The urge to ferociously protect kids in an environment of scarce resources is not a modern impulse but an animal one. Bonobos are some of the most openhearted creatures on Earth. They care for one another’s children; they have sex all the time. But chimpanzees, to whom bonobos are closely related, are venal: They’re hierarchical, aggressive, and mean. A chimp mother will, when it suits her, kill another mother’s child. The difference is scarcity. Bonobos live in a region of the Congo where there’s always enough to eat. Chimps live in regions where food is seasonal, and competition for it is fierce. Humans are primates, too.

 

 

But in unexpected places, a countermovement may be gathering strength, led by people who understand that humans can—and do—rise above their animal instincts. And the agents of this backlash are most often not brave parents but their more stubbornly idealistic children. “I know kids,” says Pope, “who are absolutely mortified when their parents cheat the system. They’re embarrassed and ashamed.”

 

 

I know a young man who, on moral grounds, steadfastly refused to enlist the help of an SAT tutor or indeed do any test prep during his overheated senior fall at a private school whose name you know. The college-application system is broken and corrupt, the kid said. “I could sense around me this horrible stress and this defeated feeling,” he told me. “The more prep you take, the more tutoring you do, the better your scores. It seemed like a gross system. I didn’t want what I was doing to be determined by it. I didn’t want to play their game. I wanted to play my game.”

 

 

For a season, his parents walked a tightrope strung between loving support of their son’s moral stance and perpetual anxiety that he was throwing his life away. At least, the father advised, make a virtue of your stand and explain to the admissions officers your objections to this ­process. “He said if I have a better way of doing it, I better damn well show that I do.” But the kid refused to do that, too. “My parents are wonderful people, and they knew that this was a big moment in my life,” he recalls. “They were honest about their anxiety and the situation we were all in together.”

 

 

Does this story have a happy ending?
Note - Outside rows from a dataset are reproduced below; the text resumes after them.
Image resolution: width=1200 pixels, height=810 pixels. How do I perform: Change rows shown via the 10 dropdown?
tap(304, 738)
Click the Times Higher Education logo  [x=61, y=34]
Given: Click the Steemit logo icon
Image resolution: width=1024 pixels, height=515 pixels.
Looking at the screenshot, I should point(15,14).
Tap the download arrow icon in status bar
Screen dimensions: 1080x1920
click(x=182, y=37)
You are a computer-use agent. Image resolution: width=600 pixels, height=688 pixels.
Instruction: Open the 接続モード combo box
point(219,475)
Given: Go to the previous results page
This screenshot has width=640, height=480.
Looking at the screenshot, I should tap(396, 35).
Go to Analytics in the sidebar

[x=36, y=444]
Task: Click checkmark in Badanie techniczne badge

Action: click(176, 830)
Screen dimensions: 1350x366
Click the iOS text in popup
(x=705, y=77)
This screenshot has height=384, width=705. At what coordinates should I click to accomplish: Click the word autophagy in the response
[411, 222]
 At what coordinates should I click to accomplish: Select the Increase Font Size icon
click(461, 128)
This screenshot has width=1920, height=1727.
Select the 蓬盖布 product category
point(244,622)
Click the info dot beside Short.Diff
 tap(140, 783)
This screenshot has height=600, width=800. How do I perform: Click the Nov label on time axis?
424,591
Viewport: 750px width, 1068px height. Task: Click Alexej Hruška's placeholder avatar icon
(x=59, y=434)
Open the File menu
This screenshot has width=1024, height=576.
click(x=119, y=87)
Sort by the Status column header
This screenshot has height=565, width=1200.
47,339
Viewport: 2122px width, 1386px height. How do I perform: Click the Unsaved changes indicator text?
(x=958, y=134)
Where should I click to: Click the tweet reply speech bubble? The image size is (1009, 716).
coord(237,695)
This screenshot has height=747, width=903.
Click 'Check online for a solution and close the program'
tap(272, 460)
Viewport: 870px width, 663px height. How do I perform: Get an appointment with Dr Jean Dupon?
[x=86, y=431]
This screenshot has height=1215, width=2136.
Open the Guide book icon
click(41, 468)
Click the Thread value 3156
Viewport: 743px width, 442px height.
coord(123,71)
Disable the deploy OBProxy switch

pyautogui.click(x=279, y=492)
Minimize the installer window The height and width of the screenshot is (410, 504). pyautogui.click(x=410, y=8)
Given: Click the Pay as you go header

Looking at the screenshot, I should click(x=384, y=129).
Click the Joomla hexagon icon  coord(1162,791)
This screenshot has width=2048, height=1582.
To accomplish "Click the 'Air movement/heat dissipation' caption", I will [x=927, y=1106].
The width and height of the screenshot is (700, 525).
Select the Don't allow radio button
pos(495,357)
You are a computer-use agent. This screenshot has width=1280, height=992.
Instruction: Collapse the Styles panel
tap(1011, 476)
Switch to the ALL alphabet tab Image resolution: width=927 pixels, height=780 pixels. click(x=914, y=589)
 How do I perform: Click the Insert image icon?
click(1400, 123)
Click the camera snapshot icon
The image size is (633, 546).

The kid didn’t get into any college and lived at home, working, until it was time to apply again. (At which point he still blew off SAT prep, feeling that the test he’d already taken was preparation enough.) But he learned something about himself, which was that he really did want to go to college, and now he’s happily studying classics at a school not in the U.S. News top 50, composing electronic music that would blow your mind.